## Exercise requirements
Omit all pictures. Copy exactly the lines from the line containing "Click the circuit board thumbnail image" to the end of the listing, with both ends included.

## Exercise data
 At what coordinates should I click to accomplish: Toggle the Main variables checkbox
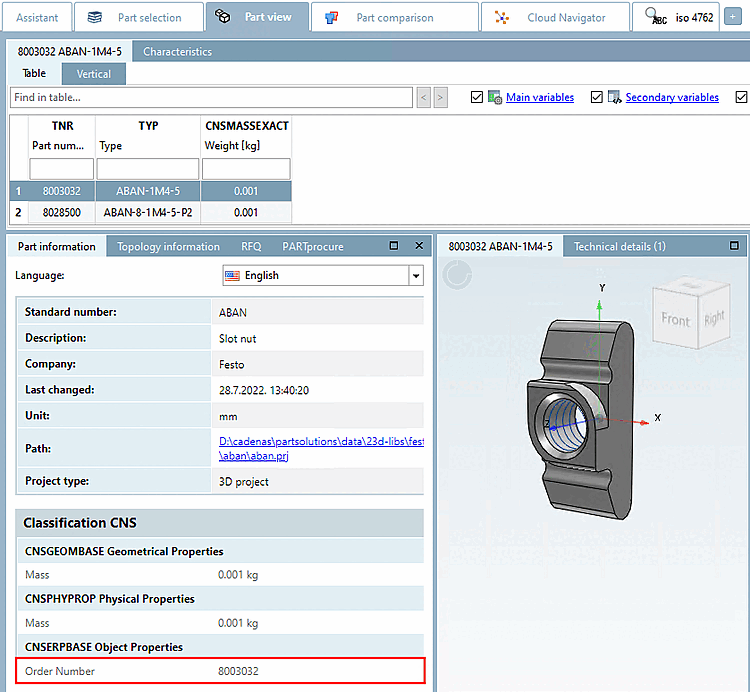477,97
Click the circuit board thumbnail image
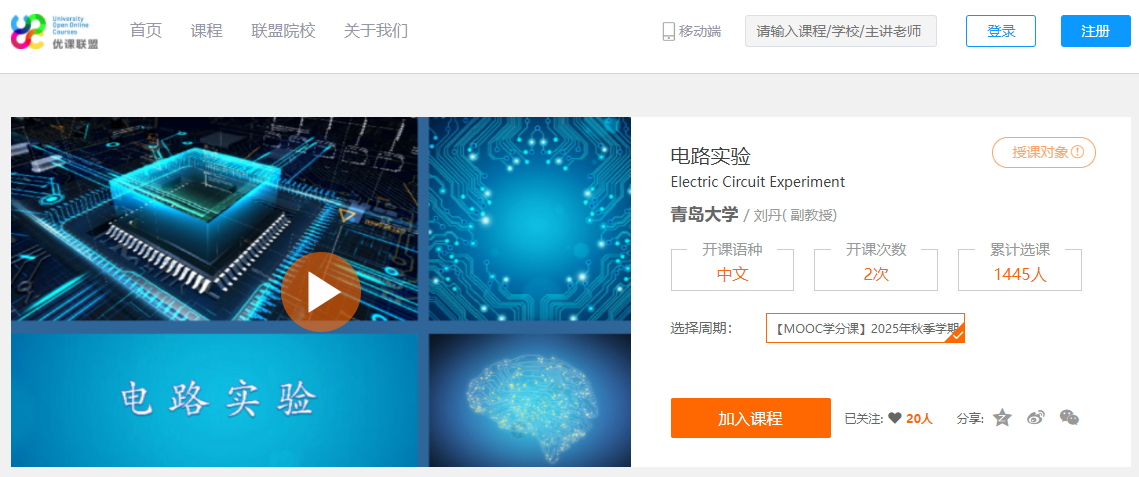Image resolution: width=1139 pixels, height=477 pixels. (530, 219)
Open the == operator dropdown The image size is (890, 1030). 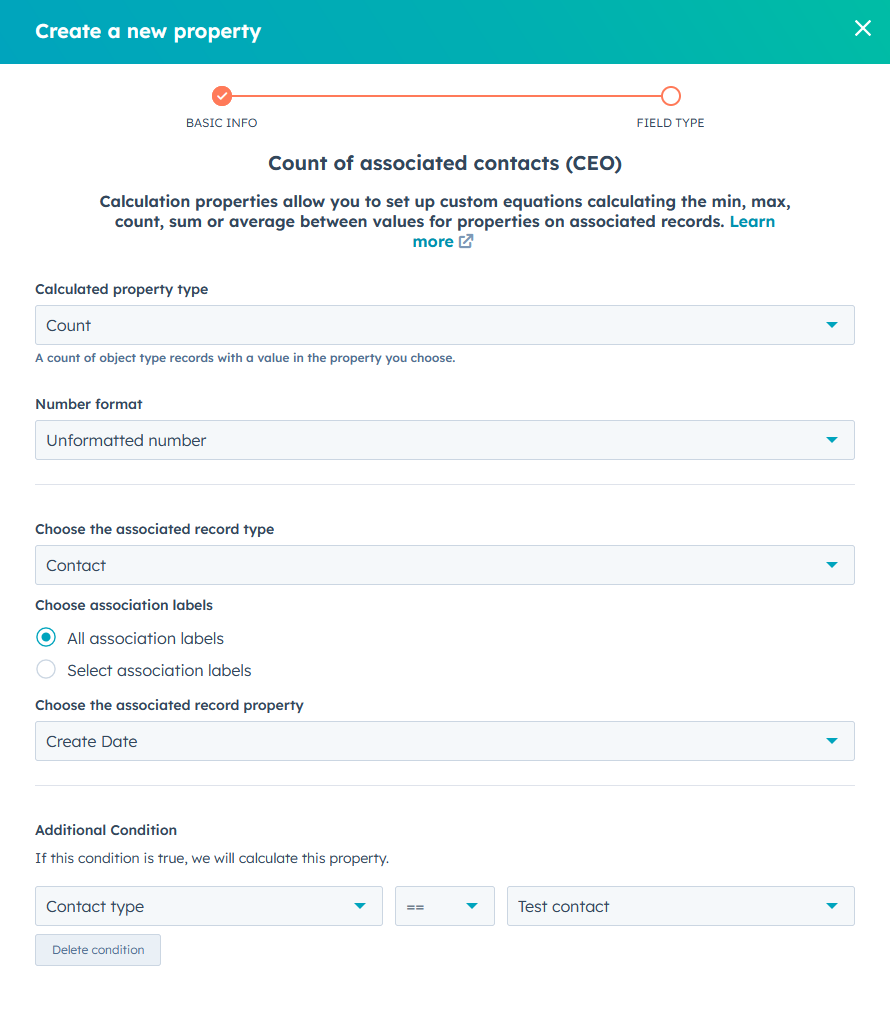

## Answer to the exercise
Click the circuit board thumbnail image
Image resolution: width=1139 pixels, height=477 pixels. (530, 219)
Open the == operator dropdown The image size is (890, 1030). 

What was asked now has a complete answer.